Senza relazioni “sostenibili” anche l’organizzazione non potrà dirsi “sostenibile” nel tempo, sarà destinata a un inevitabile declino, la cui velocità dipenderà dalla capacità della società attuale di determinare una rapida evoluzione culturale: la “sostenibilità” della visione dell’impresa deve costituire l’impronta culturale di un’organizzazione e trasfondersi in norme interne e condotte coerenti.

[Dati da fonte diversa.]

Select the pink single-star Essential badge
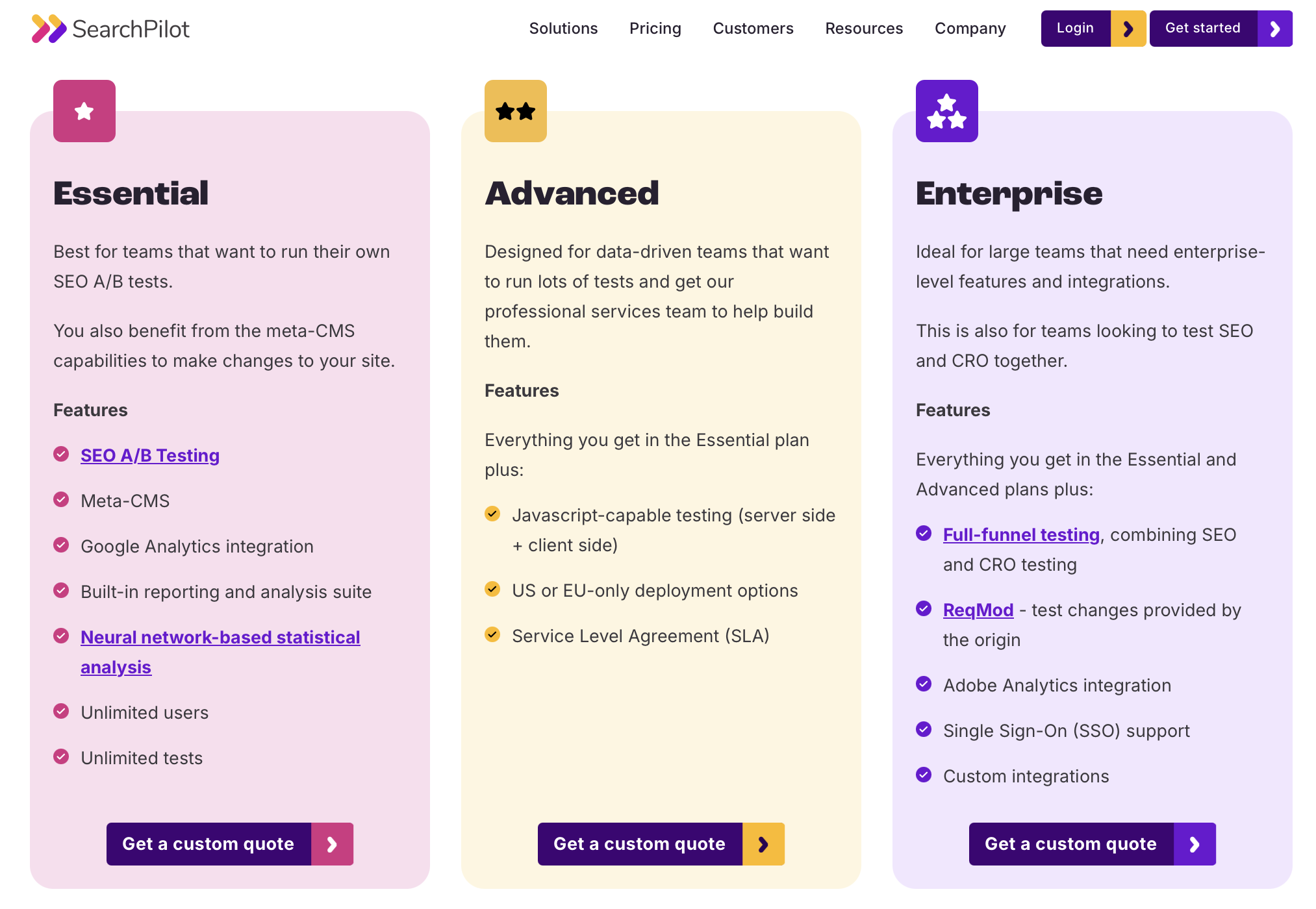Screen dimensions: 1316x909 point(84,110)
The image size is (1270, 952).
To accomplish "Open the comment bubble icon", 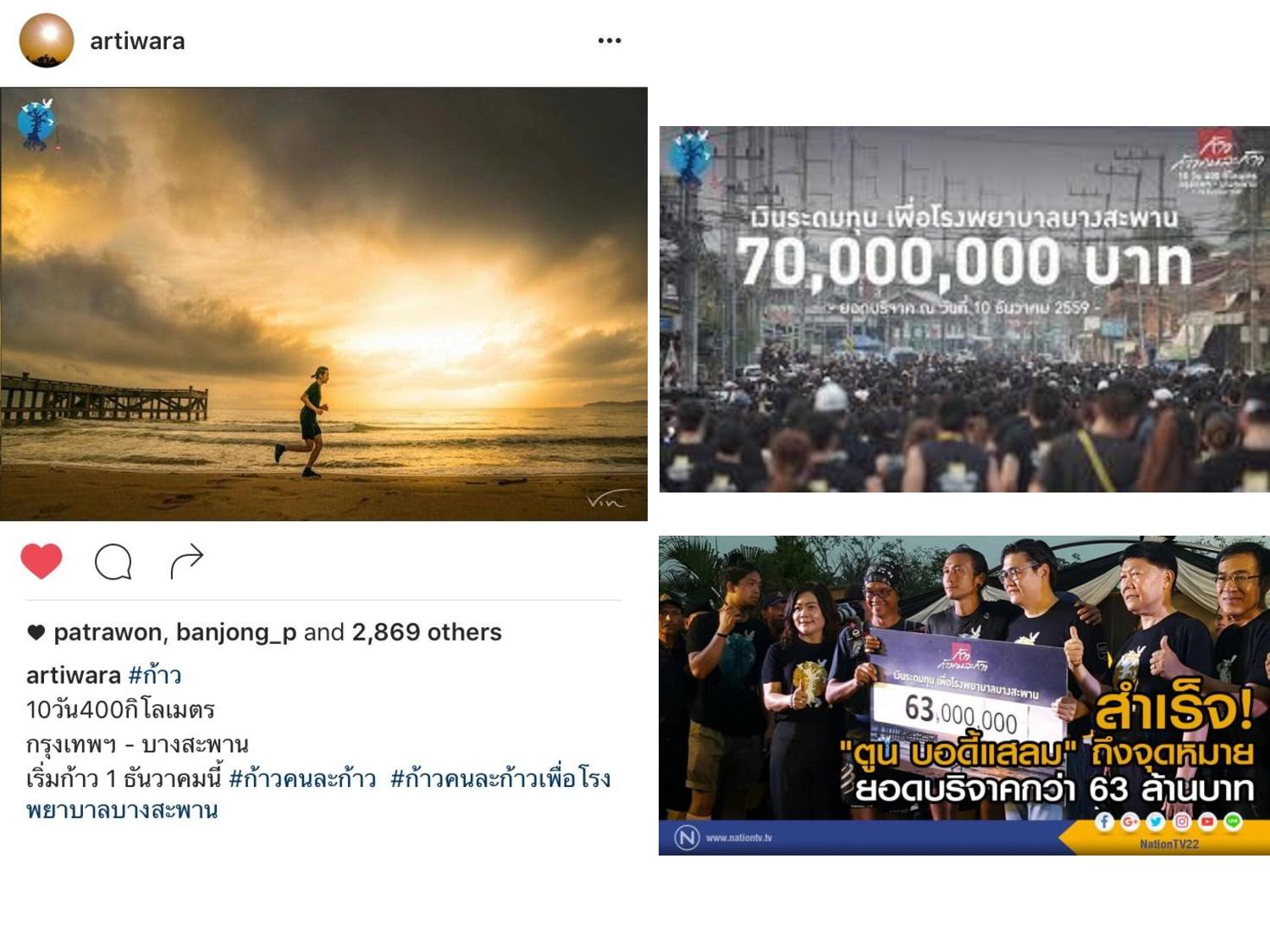I will 113,561.
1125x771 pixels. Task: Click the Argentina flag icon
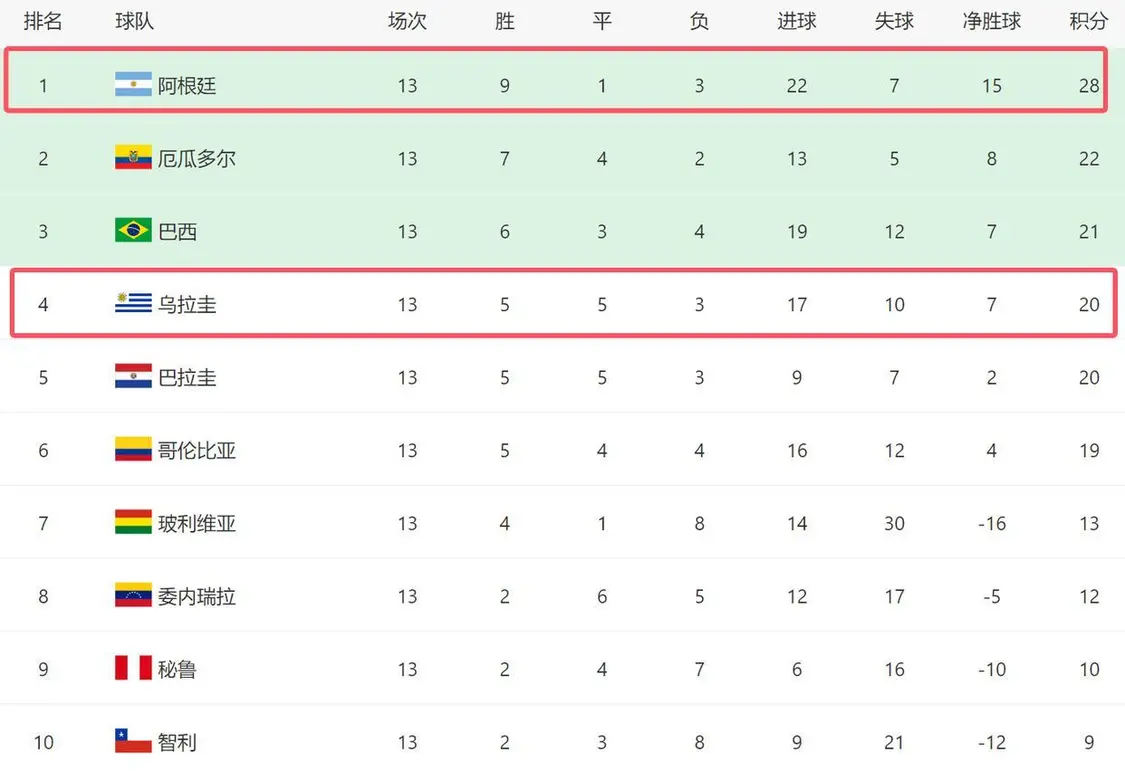click(x=133, y=85)
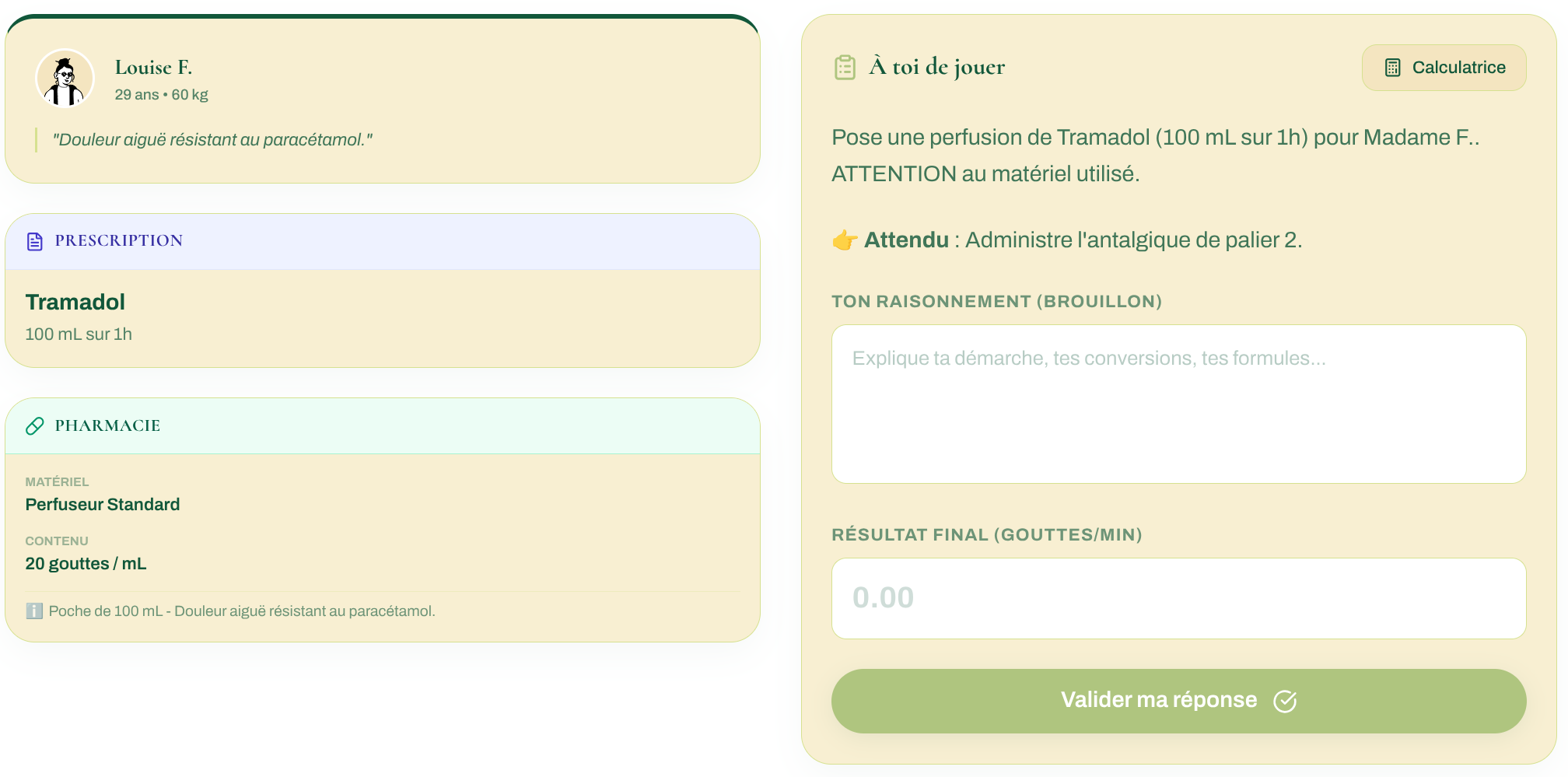Click the pointing finger emoji beside Attendu
Screen dimensions: 1568x777
pos(844,240)
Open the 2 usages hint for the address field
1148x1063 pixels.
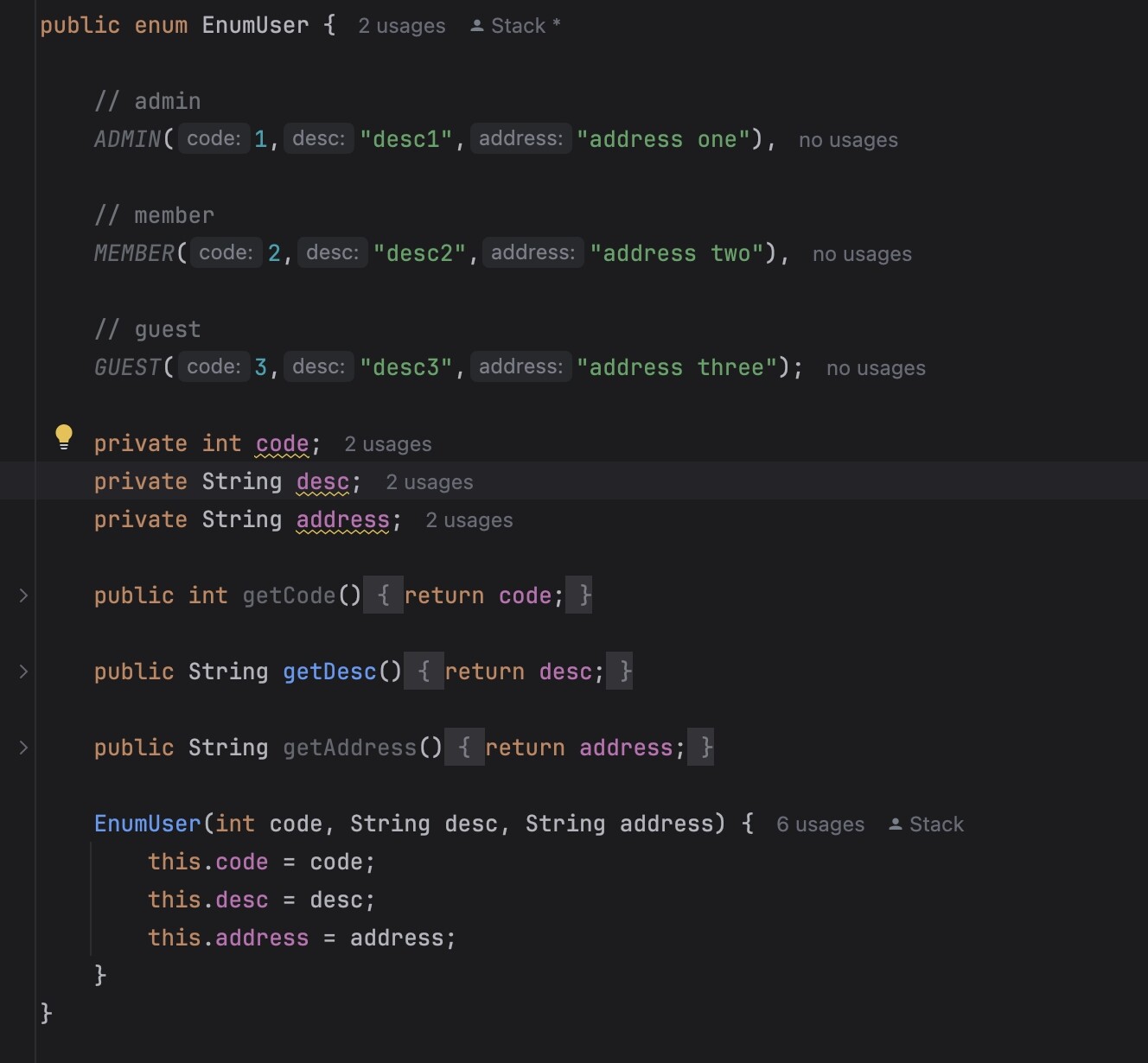(x=469, y=520)
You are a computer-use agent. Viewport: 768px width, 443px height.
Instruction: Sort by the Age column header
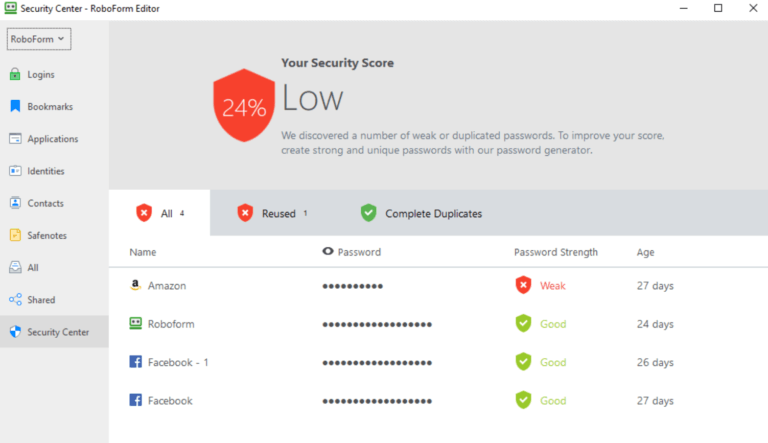645,252
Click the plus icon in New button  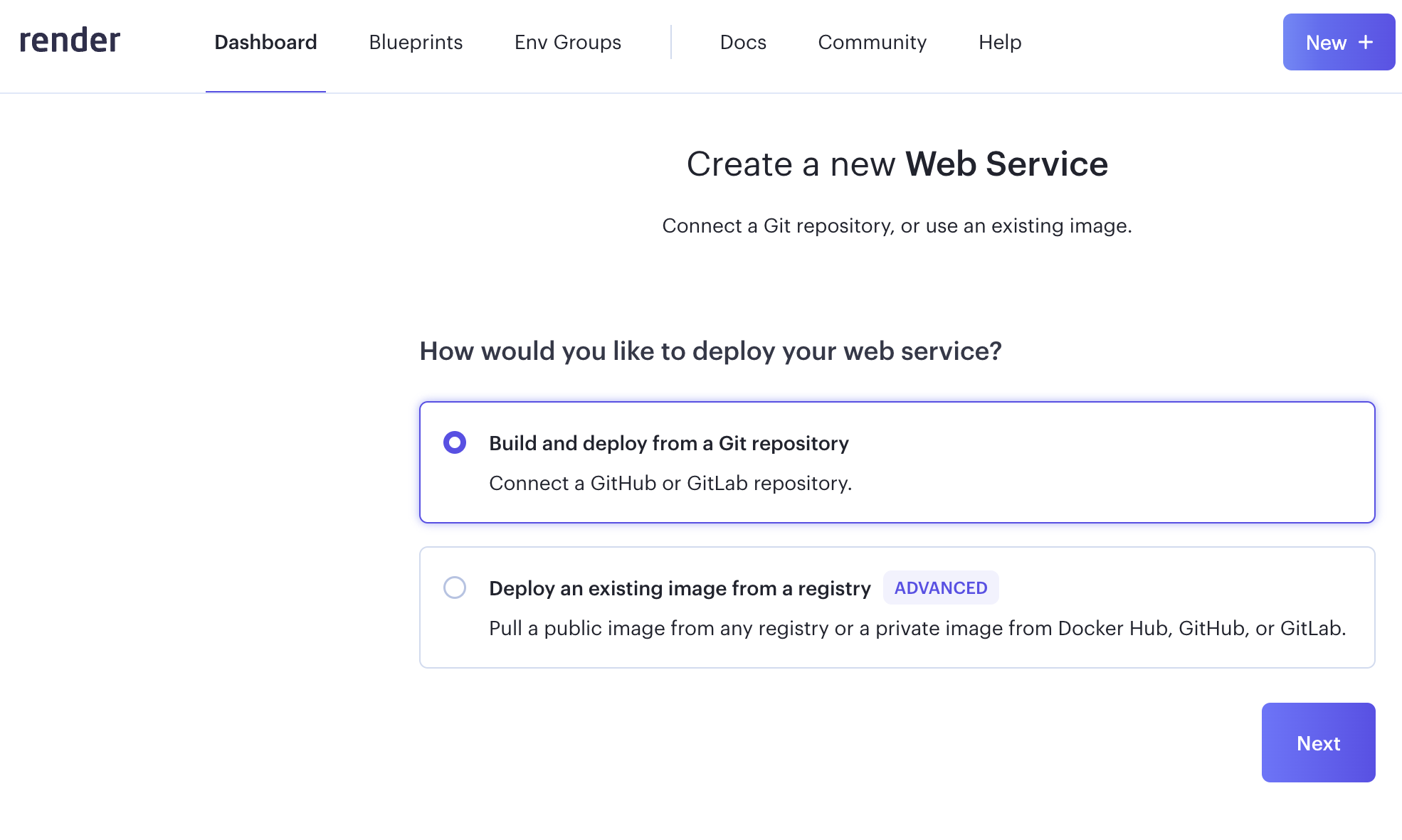point(1366,42)
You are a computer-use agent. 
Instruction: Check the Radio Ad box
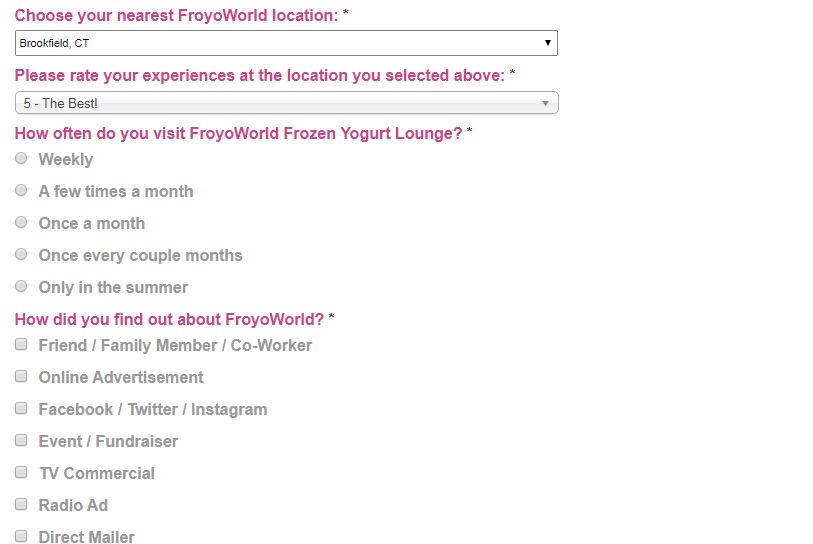pyautogui.click(x=21, y=504)
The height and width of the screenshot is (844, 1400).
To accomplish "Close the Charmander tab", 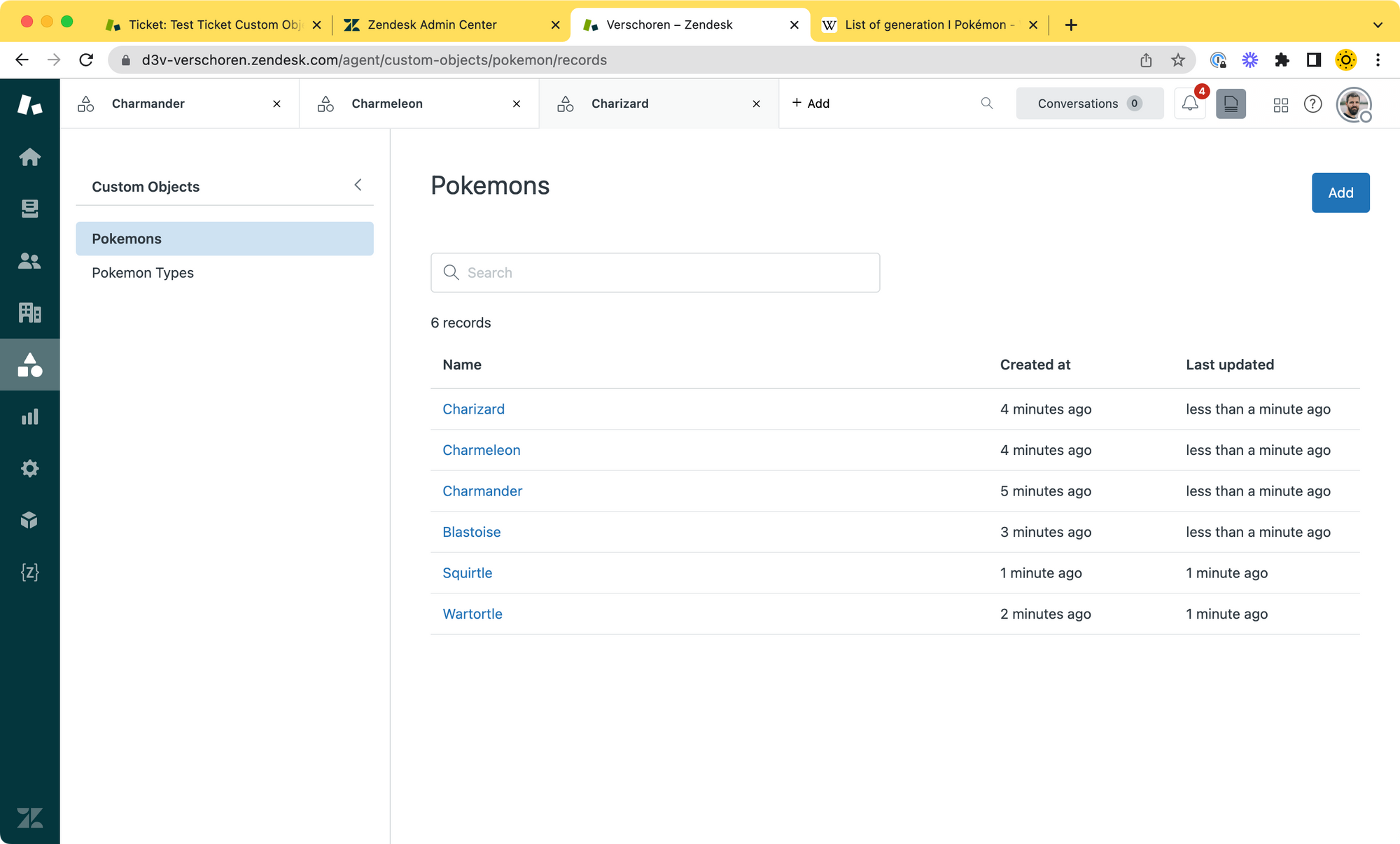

I modelli culturali tradizionali risultano oggi insoddisfacenti: occorre integrarvi nuovi approcci “sostenibili”, quale primo elemento di un nuovo patto intra/inter-generazionale, di un innovativo percorso di cambiamento globale nel quale – nelle scelte individuali e nelle decisioni collettive – si ponga al centro il contemperamento di obiettivi economici e finalità di sostenibilità ambientale e sociale, quale che sia il “conto” da pagare, all’inizio del processo e nel suo dispiegarsi, ad esempio in termini economici (prezzi di acquisto più elevati per prodotti e servizi “non sostenibili”), di “abitudine” psicologica (da cambiare), di studio e accettazione di nuove routine lavorative.
L’obiettivo a cui le imprese devono tendere è quindi quello dello “sviluppo sostenibile”, che integri profili economici, sociali e ambientali, da combinare in un nuovo paradigma produttivo i cui risultati vengano declinati rispetto alle finalità di ogni stakeholder e sintetizzati in idonei strumenti comunicativi e da ottenere attraverso coerenti modelli di governance e schemi gestionali. L’impianto di governance in grado di produrre tali effetti è quello che consente l’interscambio relazionale tra gli stakeholders, stimolato da una leadership imprenditoriale (manageriale o proprietaria) che ponga quantomeno sul medesimo piano valoriale la massimizzazione del rendimento e il profilo etico.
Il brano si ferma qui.